##### Supplied material

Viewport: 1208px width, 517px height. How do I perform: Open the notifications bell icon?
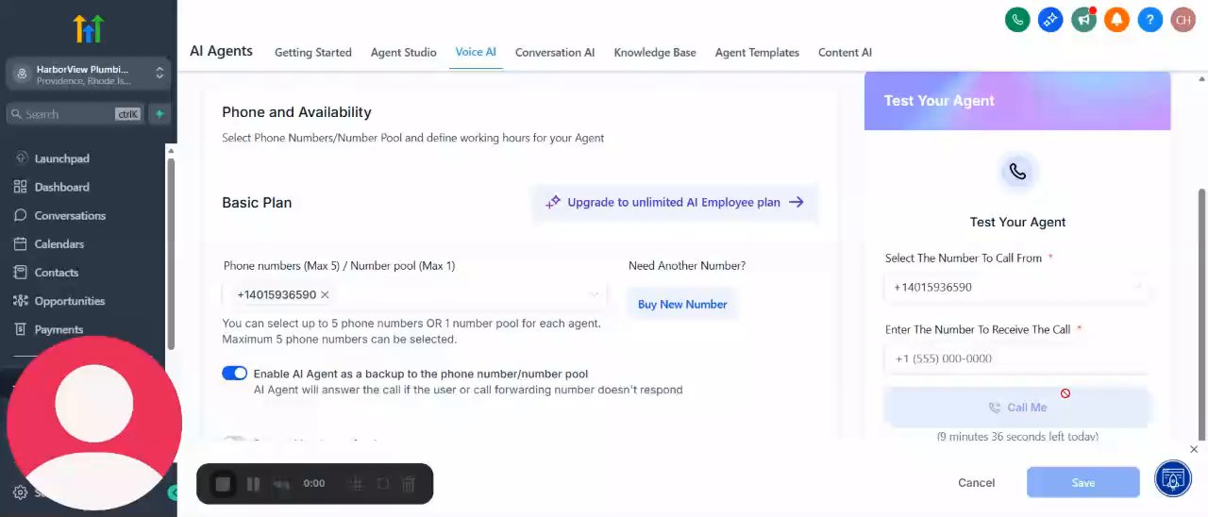1116,19
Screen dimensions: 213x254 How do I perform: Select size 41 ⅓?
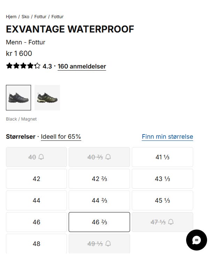[162, 157]

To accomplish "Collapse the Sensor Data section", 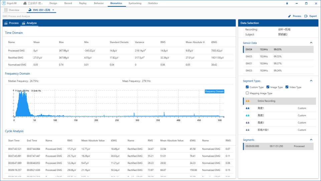I will click(x=311, y=43).
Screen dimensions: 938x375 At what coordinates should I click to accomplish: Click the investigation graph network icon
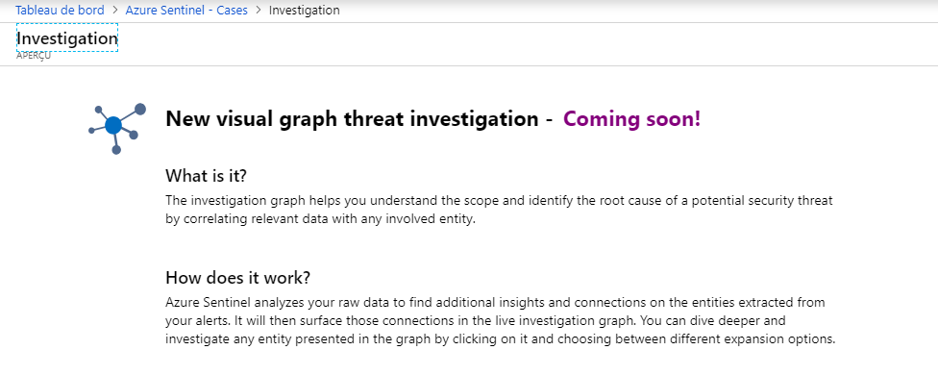(117, 129)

##########

● **Exercise instructions**
All that is needed is an exact copy of the lines from the line with "Screen dimensions: 938x375" through the end of the listing, both ends included, with no pictures.

● **Solution below**
Screen dimensions: 938x375 At what coordinates should I click to accomplish: Click the investigation graph network icon
(117, 129)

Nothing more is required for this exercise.